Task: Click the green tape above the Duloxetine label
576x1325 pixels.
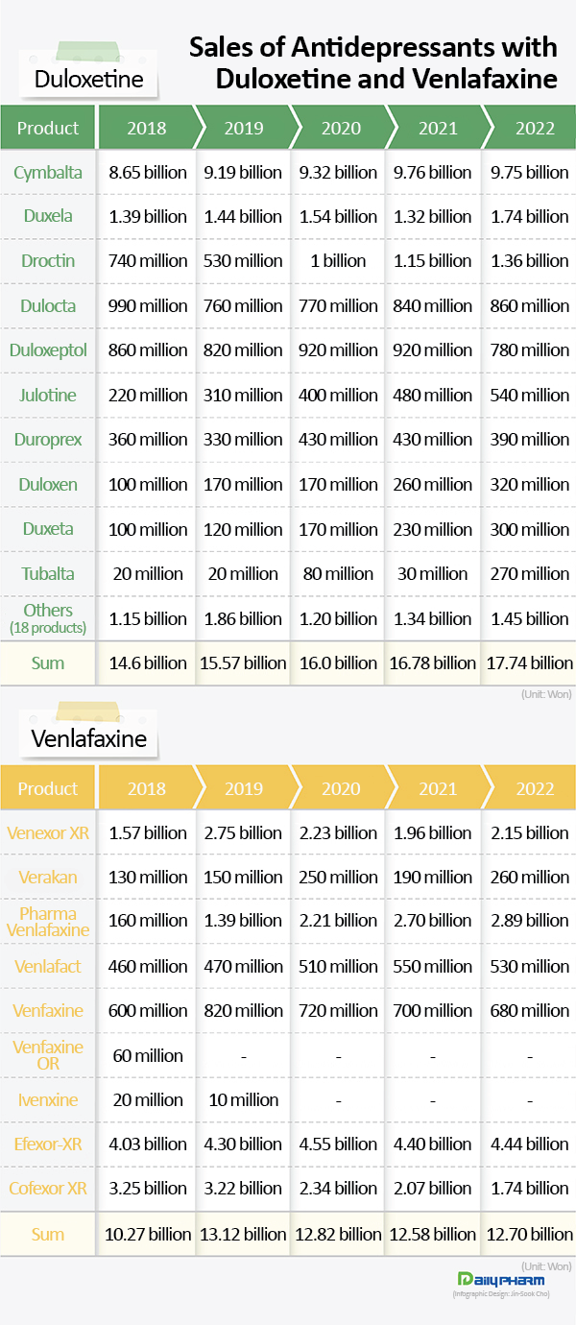Action: [x=88, y=52]
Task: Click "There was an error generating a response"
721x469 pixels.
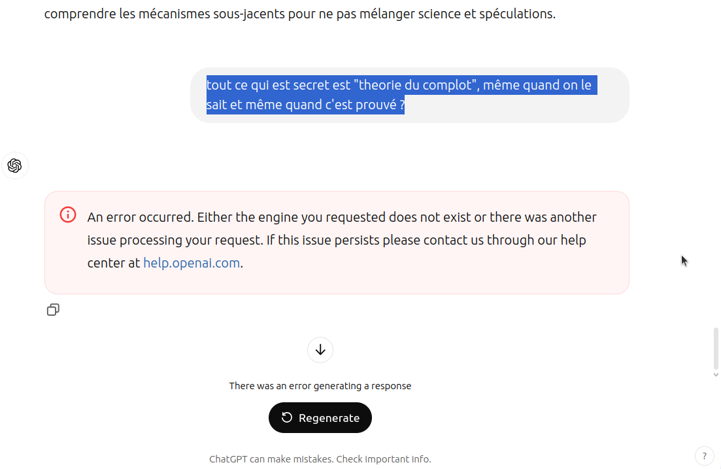Action: pyautogui.click(x=320, y=386)
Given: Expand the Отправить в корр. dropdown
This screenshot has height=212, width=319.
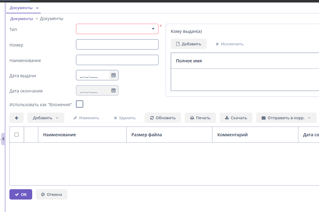Looking at the screenshot, I should (286, 118).
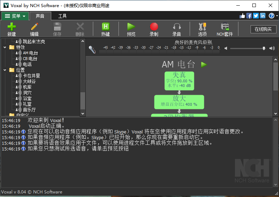Image resolution: width=279 pixels, height=197 pixels.
Task: Select 大峡谷 voice in the list
Action: (29, 81)
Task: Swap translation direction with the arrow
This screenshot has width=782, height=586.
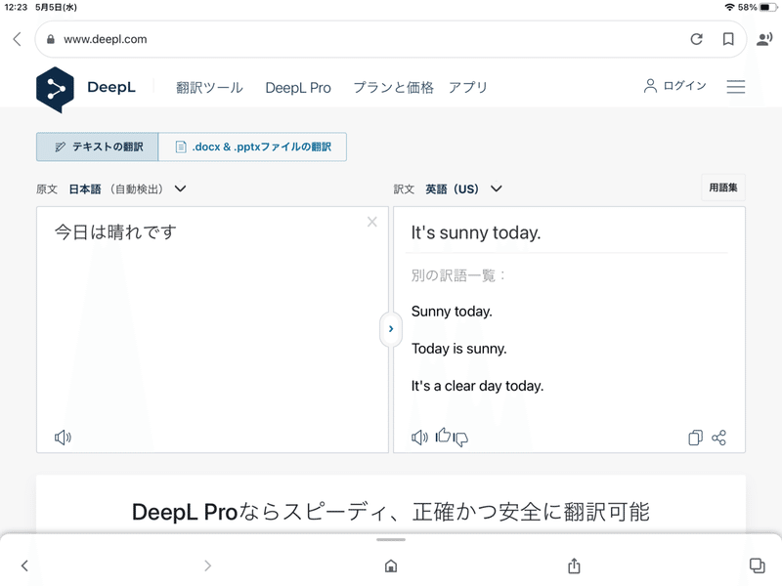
━━━━━━━━━━━━━━━━
Goal of the exercise: Produce an exact copy of the lines from the line containing "721x469 pixels." through the last line of the records, with no pictures and no other text.

Worked solution:
721x469 pixels.
Action: pyautogui.click(x=320, y=386)
Given: Expand the Отправить в корр. dropdown
This screenshot has height=212, width=319.
Looking at the screenshot, I should (286, 118).
Image resolution: width=279 pixels, height=197 pixels.
Task: Select 大峡谷 voice in the list
Action: (29, 81)
Task: Swap translation direction with the arrow
This screenshot has width=782, height=586.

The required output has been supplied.